SHORT PROBLEM ▸ Copy out the lines from the one with "Given: Toggle the 米の生産分布 layer checkbox" to the one with "will pyautogui.click(x=1884, y=39).", switching "Layers panel" to "Legend panel" and leaving everything else as it is.

Word and element location rows:
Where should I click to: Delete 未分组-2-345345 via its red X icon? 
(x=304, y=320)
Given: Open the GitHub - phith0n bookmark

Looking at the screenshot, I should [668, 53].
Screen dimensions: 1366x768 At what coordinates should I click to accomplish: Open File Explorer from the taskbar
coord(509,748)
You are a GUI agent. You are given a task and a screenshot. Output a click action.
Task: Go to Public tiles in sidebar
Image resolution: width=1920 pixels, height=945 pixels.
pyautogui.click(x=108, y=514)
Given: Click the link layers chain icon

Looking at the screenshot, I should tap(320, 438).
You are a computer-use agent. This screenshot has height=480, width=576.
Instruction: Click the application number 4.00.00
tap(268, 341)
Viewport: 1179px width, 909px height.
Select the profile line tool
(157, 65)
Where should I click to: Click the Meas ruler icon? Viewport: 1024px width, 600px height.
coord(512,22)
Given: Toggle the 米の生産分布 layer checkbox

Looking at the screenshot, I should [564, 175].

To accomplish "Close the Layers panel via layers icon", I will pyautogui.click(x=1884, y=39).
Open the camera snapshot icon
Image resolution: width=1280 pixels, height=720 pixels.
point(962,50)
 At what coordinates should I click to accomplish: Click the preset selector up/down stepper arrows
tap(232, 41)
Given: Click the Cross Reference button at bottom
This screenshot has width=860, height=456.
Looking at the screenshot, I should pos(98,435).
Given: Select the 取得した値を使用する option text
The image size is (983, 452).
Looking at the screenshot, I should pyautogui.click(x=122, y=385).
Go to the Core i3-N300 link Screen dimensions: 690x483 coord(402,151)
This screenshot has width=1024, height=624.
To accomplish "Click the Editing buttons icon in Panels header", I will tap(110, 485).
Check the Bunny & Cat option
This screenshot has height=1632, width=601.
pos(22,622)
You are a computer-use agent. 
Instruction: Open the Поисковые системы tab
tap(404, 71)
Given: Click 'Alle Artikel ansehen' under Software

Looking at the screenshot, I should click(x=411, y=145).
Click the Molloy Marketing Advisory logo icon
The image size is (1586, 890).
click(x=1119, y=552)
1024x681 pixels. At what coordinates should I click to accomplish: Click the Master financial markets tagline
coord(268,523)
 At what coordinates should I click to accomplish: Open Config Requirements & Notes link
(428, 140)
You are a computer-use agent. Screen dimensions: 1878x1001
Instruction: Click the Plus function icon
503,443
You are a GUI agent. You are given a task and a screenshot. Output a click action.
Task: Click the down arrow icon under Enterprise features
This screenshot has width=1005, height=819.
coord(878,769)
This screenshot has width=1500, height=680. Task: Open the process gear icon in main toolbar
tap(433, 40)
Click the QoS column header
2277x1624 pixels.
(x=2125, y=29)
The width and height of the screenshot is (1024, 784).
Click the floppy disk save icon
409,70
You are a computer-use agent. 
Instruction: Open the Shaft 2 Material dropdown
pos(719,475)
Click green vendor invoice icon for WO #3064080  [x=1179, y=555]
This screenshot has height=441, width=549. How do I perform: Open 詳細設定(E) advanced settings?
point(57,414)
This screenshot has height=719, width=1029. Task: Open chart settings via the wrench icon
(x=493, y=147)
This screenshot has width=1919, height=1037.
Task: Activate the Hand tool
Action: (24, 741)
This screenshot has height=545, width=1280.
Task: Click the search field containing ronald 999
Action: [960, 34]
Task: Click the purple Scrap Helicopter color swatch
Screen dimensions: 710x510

OUTPUT OF THE EXERCISE ▸
Given: Toggle the 米の生産分布 layer checkbox

Looking at the screenshot, I should [564, 175].

To accomplish "Close the Legend panel via layers icon", I will pyautogui.click(x=1884, y=39).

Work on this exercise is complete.